This one was of those “what can I use up out of my fridge” meals gone right. Super fast and easy. Farfalle is the formal name for bowtie pasta so don’t get thrown off. You can make this!! Using rotisserie chicken is a real time saver but you could do whole chicken breasts if you wanted.
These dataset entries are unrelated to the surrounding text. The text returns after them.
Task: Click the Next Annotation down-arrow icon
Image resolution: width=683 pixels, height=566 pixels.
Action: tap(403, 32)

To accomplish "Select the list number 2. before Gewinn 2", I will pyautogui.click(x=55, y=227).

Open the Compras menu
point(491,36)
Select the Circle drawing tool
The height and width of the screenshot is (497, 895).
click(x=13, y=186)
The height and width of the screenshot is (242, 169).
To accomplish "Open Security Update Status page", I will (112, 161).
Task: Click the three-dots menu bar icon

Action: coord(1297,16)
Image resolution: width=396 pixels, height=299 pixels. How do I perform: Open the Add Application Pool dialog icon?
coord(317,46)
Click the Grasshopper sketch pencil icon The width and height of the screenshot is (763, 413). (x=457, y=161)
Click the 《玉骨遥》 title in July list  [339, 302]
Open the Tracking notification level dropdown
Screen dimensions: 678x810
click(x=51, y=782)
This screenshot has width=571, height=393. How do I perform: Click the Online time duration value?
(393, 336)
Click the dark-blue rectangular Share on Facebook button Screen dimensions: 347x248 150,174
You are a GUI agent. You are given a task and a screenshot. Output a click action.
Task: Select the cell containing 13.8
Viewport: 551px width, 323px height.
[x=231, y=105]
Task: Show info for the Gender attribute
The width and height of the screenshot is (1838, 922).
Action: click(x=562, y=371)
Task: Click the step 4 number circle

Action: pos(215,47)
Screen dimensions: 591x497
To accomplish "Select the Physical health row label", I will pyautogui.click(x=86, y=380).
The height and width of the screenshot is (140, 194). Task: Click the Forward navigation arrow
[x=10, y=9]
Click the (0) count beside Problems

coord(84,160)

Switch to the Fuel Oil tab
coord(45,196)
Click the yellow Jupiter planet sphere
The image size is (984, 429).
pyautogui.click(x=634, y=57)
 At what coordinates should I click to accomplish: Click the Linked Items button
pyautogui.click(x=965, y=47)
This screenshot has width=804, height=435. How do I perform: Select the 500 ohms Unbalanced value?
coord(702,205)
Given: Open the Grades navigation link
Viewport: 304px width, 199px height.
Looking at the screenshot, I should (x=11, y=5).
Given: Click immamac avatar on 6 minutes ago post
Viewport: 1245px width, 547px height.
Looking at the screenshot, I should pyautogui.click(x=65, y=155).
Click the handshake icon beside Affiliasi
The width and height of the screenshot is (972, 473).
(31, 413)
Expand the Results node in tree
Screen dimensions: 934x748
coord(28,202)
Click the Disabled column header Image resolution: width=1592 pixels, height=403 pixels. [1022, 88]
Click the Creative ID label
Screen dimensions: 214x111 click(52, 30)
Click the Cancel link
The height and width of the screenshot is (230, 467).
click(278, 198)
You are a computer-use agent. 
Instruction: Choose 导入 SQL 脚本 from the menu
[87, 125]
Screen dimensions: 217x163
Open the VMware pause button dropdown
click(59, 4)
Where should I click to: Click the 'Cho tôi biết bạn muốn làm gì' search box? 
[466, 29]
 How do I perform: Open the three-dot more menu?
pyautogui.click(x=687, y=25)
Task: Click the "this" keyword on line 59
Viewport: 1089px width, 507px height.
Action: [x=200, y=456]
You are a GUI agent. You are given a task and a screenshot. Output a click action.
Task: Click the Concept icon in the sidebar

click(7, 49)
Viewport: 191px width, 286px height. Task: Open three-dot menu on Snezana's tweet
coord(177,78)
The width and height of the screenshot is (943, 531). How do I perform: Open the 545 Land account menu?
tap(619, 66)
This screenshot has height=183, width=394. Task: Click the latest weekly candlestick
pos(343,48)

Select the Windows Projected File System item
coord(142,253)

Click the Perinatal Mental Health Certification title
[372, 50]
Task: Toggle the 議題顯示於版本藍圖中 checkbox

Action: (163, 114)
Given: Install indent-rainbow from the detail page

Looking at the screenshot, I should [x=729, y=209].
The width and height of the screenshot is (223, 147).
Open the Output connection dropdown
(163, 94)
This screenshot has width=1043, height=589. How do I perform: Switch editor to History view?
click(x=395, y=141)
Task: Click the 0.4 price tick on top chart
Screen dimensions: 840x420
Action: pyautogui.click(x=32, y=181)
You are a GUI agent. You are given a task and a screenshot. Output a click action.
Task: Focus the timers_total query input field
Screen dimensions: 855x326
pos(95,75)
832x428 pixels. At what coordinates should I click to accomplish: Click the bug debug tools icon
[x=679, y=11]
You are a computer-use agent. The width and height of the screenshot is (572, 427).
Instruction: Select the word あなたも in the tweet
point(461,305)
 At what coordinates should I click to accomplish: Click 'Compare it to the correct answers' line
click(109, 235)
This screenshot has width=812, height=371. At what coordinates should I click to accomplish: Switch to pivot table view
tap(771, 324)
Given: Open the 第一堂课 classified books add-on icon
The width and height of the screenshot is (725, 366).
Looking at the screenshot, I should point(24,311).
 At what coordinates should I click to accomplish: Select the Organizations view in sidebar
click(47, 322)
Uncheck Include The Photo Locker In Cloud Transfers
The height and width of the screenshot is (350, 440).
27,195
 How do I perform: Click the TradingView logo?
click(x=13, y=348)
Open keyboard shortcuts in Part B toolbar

Drop in 2 cups chopped rotisserie chicken. These chickens are a great time saver! Not to mention they have great flavor! Stir to combine and add in pasta that is just under al dente. You always want to finish cooking your pasta in the sauce you are going to serve it with. Let the flavors soak in 🙂
Creamy Basil Chicken w/ Mushrooms over Farfalle
2 Tbs butter
1 Tbs olive oil
2 shallots, thinly sliced
2 cloves garlic, thinly sliced
4-6 mini portobello mushrooms, thinly sliced
1 cup white wine
3 Tbs fresh chopped basil, divided
2 cups heavy cream
1/4 – 1/2 cup grated parmesan
2 cups chopped chicken from a rotisserie chicken or grilled chicken
Salt and pepper
Heat butter and oil in a large saute pan over med-high heat. Start boiling water for pasta, cook until just under al dente as you make sauce. Saute shallots and garlic until tender. Add in mushrooms, season with salt and pepper then saute until liquid is absorbed and mushrooms brown, 4 mins. Add white wine, 2 Tbs basil, and cream. Reduce heat and simmer for 15 minutes as sauce thickens. Add in parmesan and taste sauce to check for seasonings. Add in chicken and pasta. Finish cooking pasta in sauce. Serve with remaining basil sprinkled on top. Enjoy!